■ Task requirements ■
Return the full set of entries below exactly, leaving every image out.

■ Supplied information ■
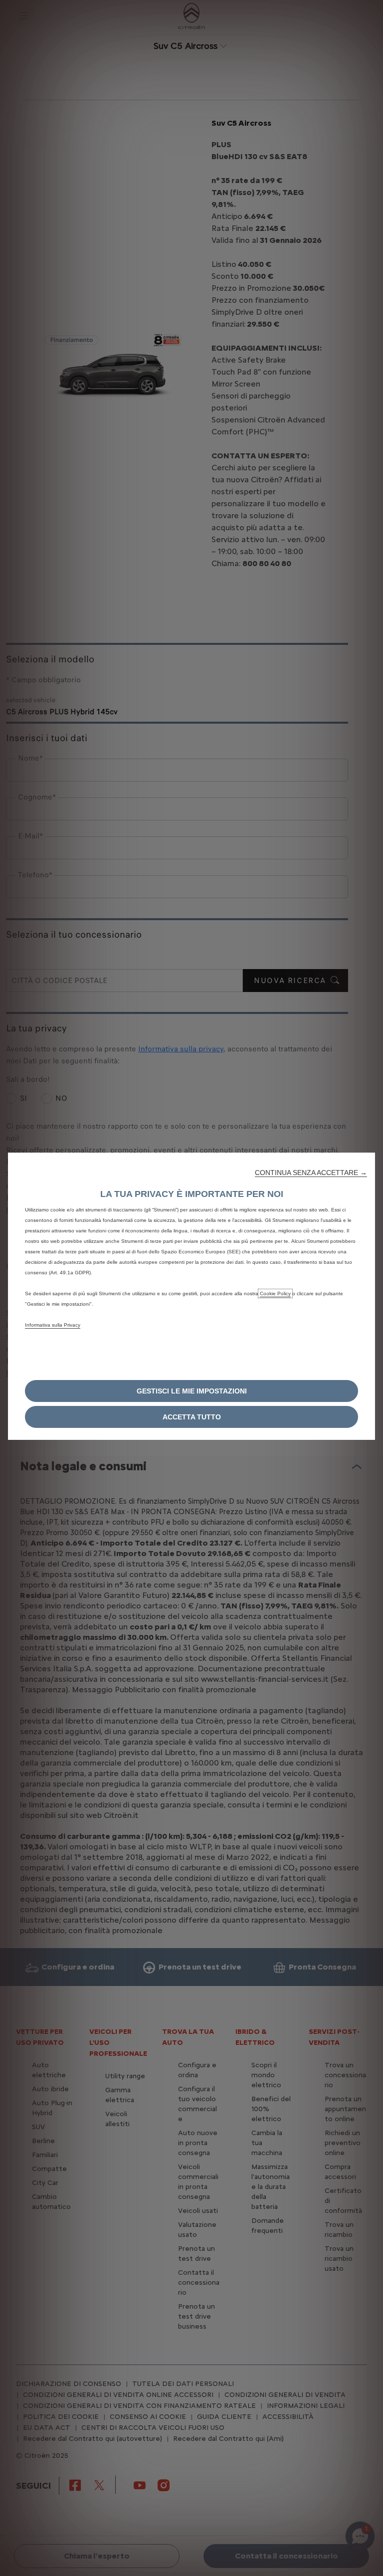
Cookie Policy (275, 1293)
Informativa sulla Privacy (52, 1325)
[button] (311, 1173)
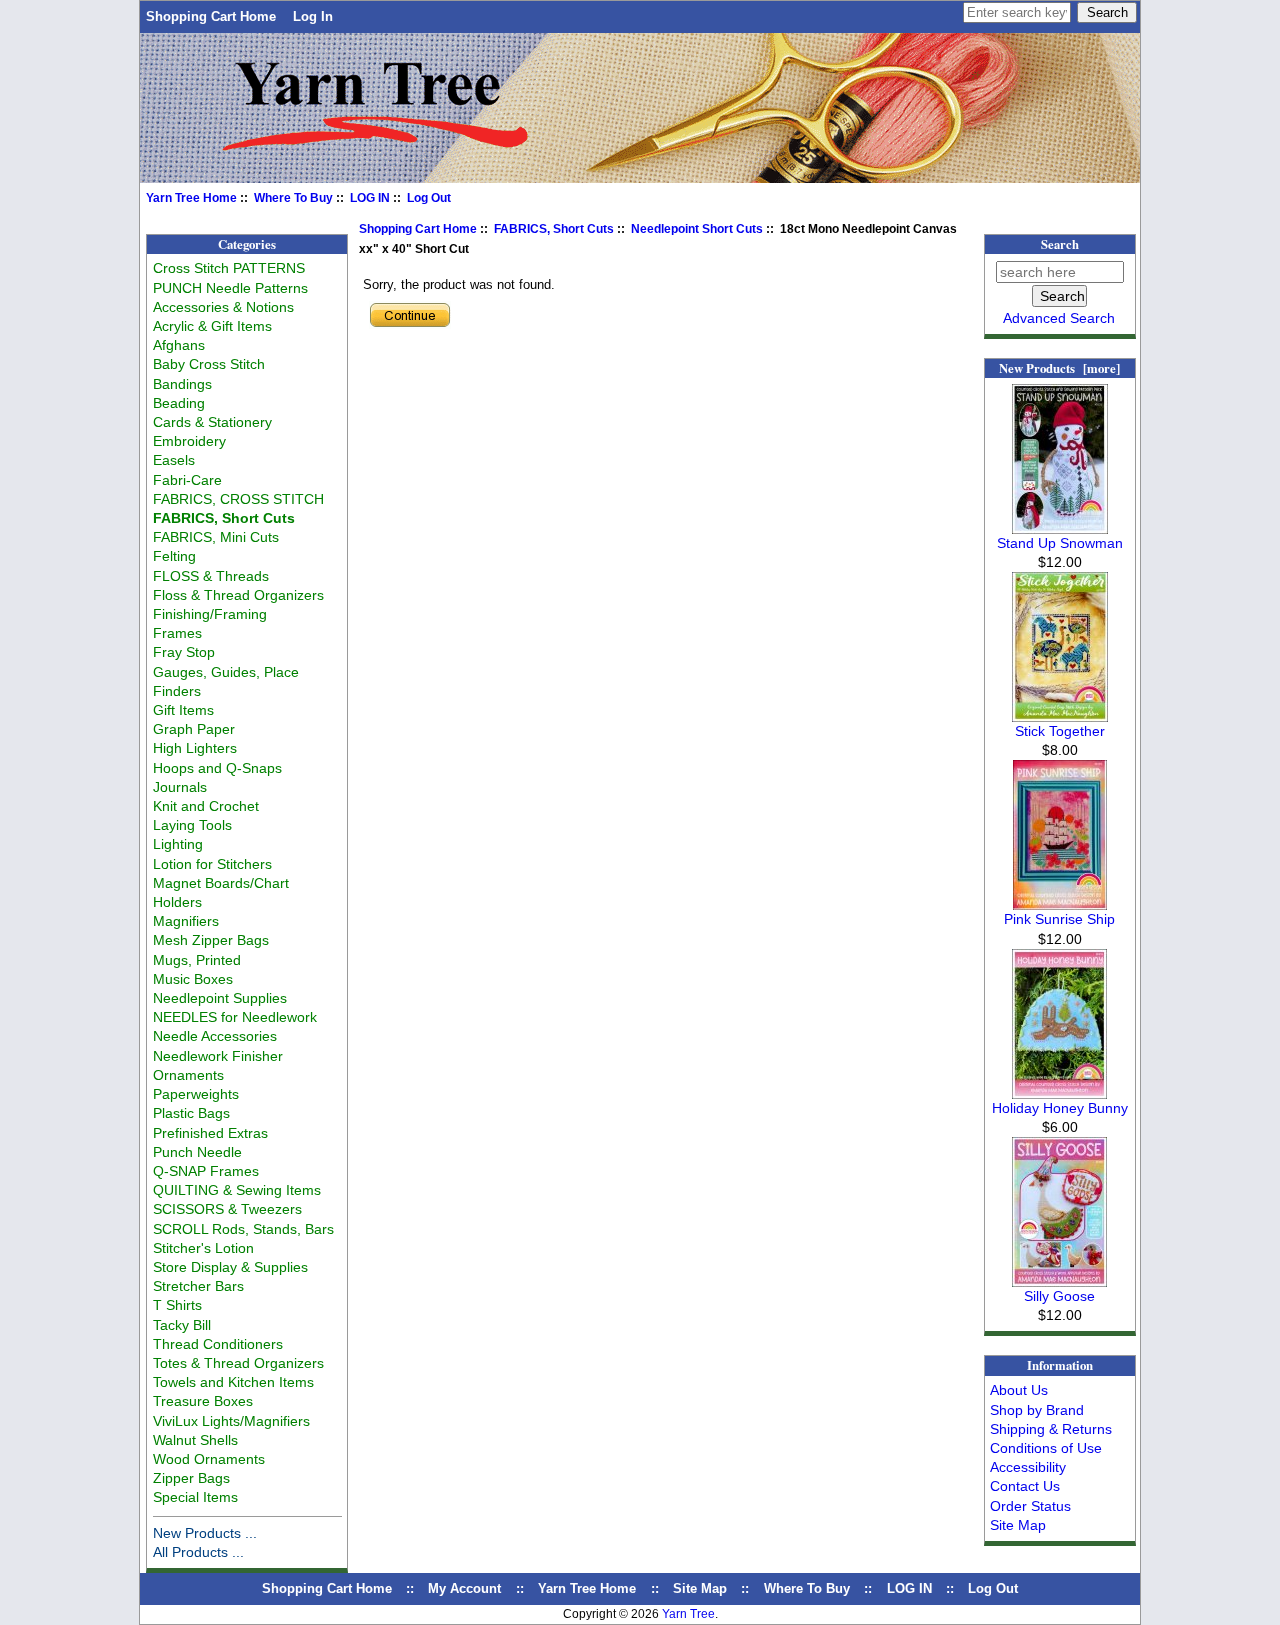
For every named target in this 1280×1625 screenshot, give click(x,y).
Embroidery (189, 441)
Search (1060, 244)
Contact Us (1025, 1486)
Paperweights (196, 1094)
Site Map (1018, 1525)
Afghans (179, 345)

■ Completed task ■
Cookie Policy (275, 1293)
Informativa sulla Privacy (52, 1325)
[button] (311, 1173)
For every named target in this 1280×1625 screenshot, give click(x,y).
Embroidery (189, 441)
Search (1060, 244)
Contact Us (1025, 1486)
Paperweights (196, 1094)
Site Map (1018, 1525)
Afghans (179, 345)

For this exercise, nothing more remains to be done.